Alıntılanan metin
******

2026 Yılı Eğitim Bütçesi: Eğitim Emekçilerinden Ve Eğitim Hakkından Tasarruf
Sermayeye Kaynak Aktarma Bütçesidir!
2026 yılı için eğitime ayrılan toplam bütçe 2 trilyon 896 milyar TL olarak açıklandı ve bu rakam bir önceki yıla göre yaklaşık yüzde 34’lük bir artışa işaret ediyor. Ancak ağır ekonomik kriz koşullarında bu artış, eğitim sisteminin en temel ve zorunlu ihtiyaçlarını bile karşılamaya yetmiyor. Bu bütçe, okulların en basit ihtiyaçlarını bile karşılamaktan uzak olduğu gibi, eğitim emekçilerinin insanca yaşam talebine de hiçbir yanıt vermiyor. Yıllardır yoksulluk sınırının çok altında ücretlerle yaşamaya zorlanan eğitim emekçileri, kira, ulaşım ve temel tüketim giderleri karşısında her ay daha da yoksullaşıyor.

******

Gösterilen bilgiler
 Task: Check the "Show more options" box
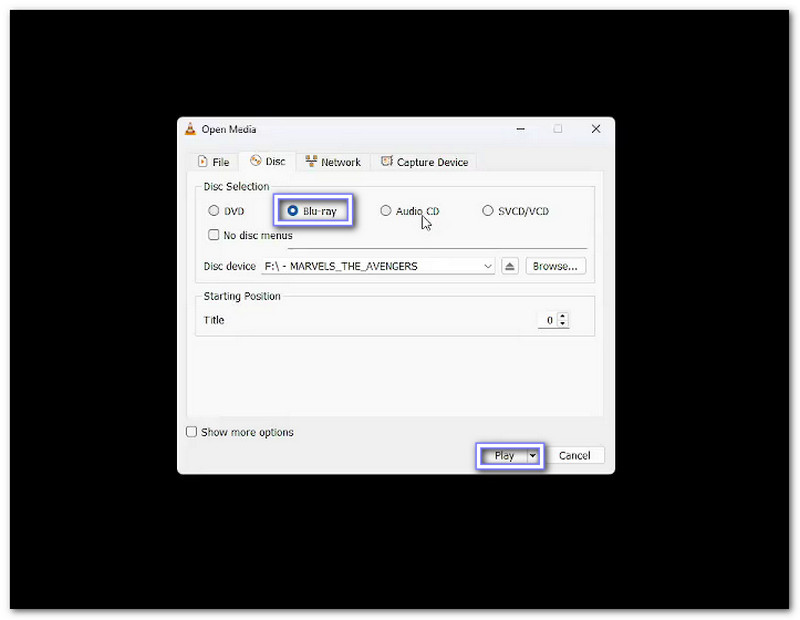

******

Belirtilen amaç
Eğitim bütçesiyle ilgili metinde "2026 yılı için" ile başlayıp "daha da yoksullaşıyor." ile biten kısmı hiç değiştirmeden yazar mısın? Yukarıdaki malzemeye gerek yoktur.

Alıştırma sonucu
2026 yılı için eğitime ayrılan toplam bütçe 2 trilyon 896 milyar TL olarak açıklandı ve bu rakam bir önceki yıla göre yaklaşık yüzde 34’lük bir artışa işaret ediyor. Ancak ağır ekonomik kriz koşullarında bu artış, eğitim sisteminin en temel ve zorunlu ihtiyaçlarını bile karşılamaya yetmiyor. Bu bütçe, okulların en basit ihtiyaçlarını bile karşılamaktan uzak olduğu gibi, eğitim emekçilerinin insanca yaşam talebine de hiçbir yanıt vermiyor. Yıllardır yoksulluk sınırının çok altında ücretlerle yaşamaya zorlanan eğitim emekçileri, kira, ulaşım ve temel tüketim giderleri karşısında her ay daha da yoksullaşıyor.